Abstract Branch by Paul Hammant

Branch By Abstraction?

"Trunk-Based Development and Branch by Abstraction" book is now available on Leanpub

Yes, by abstraction instead of by branching in source control. And no, that doesn't mean sprinkle conditionals into your source code. It means to use an abstraction concept that's idiomatic for the programming language you are using.

Context: Some types of non-functional change take so long to code that someone suggests doing the work on a branch and merging back later. These will be the types of changes that are going to impede the concurrent development of normal functional deliverables. Where the non-functional changes impact many parts of the codebase, there is a risk of repeatedly breaking the build. Where there is a risk of breaking the build, there is a "do it on a branch" suggestion.

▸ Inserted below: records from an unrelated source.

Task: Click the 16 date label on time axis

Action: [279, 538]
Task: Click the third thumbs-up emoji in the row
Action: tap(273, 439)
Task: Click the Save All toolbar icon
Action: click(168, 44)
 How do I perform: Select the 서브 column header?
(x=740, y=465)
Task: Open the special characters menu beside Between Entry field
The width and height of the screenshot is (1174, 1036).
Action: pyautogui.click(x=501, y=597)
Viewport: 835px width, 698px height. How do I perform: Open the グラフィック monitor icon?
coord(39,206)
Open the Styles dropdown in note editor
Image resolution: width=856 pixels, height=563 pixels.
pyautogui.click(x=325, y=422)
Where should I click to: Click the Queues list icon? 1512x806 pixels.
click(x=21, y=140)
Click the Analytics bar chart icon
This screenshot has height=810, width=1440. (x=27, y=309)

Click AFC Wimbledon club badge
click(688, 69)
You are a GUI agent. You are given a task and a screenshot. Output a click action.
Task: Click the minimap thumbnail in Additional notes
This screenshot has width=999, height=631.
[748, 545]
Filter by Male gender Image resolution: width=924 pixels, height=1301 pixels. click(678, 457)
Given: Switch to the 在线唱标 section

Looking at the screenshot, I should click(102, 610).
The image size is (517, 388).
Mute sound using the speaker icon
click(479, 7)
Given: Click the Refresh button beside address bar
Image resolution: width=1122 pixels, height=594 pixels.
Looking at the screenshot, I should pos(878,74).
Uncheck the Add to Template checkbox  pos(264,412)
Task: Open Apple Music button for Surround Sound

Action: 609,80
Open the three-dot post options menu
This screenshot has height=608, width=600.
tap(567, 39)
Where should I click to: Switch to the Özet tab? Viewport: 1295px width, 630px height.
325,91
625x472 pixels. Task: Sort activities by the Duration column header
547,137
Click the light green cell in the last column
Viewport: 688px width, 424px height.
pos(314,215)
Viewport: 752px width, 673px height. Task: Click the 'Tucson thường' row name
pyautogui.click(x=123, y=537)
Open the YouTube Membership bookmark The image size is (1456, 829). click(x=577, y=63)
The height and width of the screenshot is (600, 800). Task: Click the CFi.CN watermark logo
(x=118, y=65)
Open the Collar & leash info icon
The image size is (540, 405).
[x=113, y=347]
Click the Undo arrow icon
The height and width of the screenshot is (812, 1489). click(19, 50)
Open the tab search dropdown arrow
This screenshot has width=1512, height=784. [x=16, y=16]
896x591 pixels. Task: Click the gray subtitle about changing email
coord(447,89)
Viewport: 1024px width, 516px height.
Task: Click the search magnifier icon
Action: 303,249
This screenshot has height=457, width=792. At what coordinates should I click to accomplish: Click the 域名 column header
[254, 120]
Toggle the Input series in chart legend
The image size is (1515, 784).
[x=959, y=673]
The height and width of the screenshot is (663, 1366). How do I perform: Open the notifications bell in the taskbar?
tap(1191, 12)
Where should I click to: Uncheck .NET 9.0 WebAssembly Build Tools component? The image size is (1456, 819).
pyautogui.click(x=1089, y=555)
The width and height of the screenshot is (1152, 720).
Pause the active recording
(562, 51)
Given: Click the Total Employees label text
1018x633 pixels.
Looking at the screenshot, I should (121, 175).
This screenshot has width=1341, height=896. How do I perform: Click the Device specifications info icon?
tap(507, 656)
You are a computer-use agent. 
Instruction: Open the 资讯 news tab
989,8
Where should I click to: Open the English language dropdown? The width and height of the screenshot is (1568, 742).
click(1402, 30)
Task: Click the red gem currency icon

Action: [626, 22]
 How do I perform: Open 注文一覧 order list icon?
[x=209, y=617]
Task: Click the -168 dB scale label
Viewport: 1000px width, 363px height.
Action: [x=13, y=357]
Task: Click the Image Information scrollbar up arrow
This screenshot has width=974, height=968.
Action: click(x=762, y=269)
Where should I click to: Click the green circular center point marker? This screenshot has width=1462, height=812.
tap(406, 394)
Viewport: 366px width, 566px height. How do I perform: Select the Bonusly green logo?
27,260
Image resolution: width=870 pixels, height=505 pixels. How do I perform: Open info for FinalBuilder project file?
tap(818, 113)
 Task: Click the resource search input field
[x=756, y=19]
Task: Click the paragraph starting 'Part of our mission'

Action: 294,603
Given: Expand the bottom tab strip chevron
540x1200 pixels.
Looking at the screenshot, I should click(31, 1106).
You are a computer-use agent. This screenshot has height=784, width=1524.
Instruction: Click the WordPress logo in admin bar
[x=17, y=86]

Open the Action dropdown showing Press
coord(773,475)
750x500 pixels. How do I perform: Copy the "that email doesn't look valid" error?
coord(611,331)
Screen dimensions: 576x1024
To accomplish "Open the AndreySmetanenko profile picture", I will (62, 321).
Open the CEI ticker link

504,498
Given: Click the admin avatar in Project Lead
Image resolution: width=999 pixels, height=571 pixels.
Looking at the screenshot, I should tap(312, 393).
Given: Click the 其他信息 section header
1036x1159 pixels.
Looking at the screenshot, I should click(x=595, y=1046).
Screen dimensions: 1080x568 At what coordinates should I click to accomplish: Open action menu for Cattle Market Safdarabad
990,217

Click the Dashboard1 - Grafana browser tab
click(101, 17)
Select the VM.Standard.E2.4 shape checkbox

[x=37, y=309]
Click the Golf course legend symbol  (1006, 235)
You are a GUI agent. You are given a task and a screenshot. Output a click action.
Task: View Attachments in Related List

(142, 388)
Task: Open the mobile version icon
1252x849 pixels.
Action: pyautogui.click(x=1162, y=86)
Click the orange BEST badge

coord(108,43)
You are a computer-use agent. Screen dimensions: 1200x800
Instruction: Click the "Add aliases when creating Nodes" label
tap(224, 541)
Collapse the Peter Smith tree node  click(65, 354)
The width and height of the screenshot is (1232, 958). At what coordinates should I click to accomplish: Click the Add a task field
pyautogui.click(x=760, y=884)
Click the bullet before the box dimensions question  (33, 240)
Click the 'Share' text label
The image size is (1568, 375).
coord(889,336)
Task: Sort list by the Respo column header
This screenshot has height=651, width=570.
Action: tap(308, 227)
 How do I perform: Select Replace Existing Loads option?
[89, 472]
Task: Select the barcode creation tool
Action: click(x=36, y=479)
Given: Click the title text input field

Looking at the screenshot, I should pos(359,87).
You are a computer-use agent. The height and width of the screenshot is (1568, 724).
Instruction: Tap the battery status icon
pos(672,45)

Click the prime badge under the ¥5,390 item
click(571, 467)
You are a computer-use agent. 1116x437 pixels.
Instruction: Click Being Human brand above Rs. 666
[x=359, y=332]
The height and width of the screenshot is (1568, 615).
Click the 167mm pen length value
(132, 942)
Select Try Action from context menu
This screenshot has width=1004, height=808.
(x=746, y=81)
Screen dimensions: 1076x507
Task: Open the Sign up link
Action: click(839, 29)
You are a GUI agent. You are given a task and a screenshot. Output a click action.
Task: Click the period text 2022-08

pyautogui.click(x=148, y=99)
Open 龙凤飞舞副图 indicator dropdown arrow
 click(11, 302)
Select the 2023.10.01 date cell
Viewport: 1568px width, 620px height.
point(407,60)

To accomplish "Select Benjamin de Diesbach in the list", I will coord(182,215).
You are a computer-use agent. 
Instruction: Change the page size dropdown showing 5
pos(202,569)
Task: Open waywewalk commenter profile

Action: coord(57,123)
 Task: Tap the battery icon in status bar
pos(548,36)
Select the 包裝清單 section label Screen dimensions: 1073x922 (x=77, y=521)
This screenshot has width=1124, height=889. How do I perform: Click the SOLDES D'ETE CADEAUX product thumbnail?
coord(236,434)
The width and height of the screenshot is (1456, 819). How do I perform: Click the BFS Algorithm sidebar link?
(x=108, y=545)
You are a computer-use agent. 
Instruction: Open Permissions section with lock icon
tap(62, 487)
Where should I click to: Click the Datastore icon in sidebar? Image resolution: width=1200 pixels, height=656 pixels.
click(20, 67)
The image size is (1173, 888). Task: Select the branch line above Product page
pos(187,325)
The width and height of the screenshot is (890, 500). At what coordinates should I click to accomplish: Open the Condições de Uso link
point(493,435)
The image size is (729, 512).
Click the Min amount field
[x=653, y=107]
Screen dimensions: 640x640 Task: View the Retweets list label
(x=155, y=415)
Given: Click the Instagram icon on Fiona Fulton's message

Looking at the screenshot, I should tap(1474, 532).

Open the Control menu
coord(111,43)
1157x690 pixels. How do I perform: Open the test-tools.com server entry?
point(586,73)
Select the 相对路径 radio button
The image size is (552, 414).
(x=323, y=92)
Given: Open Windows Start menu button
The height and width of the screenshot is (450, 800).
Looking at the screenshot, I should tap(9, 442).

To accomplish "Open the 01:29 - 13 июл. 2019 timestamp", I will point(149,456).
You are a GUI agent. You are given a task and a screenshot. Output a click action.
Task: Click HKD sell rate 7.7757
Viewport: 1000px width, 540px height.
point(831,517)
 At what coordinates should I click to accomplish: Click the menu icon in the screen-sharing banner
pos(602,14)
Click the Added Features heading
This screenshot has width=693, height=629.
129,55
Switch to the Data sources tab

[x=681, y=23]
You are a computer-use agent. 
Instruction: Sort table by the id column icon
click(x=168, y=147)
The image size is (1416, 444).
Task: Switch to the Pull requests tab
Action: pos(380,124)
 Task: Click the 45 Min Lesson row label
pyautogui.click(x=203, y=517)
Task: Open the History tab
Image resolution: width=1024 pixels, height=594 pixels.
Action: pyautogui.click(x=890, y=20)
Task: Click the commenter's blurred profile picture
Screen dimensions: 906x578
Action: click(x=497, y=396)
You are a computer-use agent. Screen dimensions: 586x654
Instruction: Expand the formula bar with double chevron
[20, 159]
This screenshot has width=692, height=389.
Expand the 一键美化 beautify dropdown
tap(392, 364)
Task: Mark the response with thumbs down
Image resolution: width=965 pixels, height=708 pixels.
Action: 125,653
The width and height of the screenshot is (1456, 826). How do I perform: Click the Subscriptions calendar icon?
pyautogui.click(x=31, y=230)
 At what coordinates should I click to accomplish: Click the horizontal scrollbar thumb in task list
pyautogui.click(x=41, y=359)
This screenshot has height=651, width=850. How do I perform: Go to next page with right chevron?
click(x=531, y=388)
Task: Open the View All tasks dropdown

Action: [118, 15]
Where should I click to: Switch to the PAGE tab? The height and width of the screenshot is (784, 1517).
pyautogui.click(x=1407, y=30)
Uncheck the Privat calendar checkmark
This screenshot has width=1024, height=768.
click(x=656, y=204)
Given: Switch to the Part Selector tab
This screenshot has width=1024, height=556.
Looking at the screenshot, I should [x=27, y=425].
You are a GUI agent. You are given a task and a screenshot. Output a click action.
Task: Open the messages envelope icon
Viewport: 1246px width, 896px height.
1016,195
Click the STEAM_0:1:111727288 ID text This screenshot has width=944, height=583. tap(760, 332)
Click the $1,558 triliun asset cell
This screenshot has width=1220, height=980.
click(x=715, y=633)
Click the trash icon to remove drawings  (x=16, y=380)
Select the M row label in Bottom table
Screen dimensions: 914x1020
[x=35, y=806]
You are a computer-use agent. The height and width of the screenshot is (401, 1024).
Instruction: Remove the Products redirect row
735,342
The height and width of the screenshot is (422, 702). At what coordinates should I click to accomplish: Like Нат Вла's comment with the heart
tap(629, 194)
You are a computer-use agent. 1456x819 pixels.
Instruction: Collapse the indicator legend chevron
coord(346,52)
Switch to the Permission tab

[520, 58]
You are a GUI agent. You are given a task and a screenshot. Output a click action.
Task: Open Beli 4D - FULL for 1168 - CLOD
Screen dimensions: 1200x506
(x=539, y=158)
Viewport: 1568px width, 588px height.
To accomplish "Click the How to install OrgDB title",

Another factor driving that suggestion is when there is a mismatch between the release cadence and the time needed to complete the work. In other words, change can take many weeks or months and there will be releases to production before the completion of the work in question.

The new branch idea would be OK if the resulting merge back could be instantaneous and guaranteed to be a pain-free merge. That is impossible though for any higher throughput development team that is also doing regular refactorings as they go. Note too that executives often express their displeasure with nonfunctional work taking longer than promised by canceling it.

Branch by abstraction is a methodical procedure which has some steps:

  1. Introduce an abstraction to methodically chomp away at that time consuming non-functional change
  2. Start with a single most depended on and least depending component
  3. To not jeopardize anyone else's throughput, work in a place in the codebase that is separate to the existing code
  4. Methodically complete the work, temporarily duplicating tens or hundreds of components
  5. Go live in a 'dark deployment' mode part complete as many times as needed
  6. Scale up your CI infrastructure to guard old and new implementations
  7. When ready, switch over in production (a toggle flip to end 'dark deployment' mode)
  8. Lastly, delete old implementations and the abstraction itself (essential follow up work)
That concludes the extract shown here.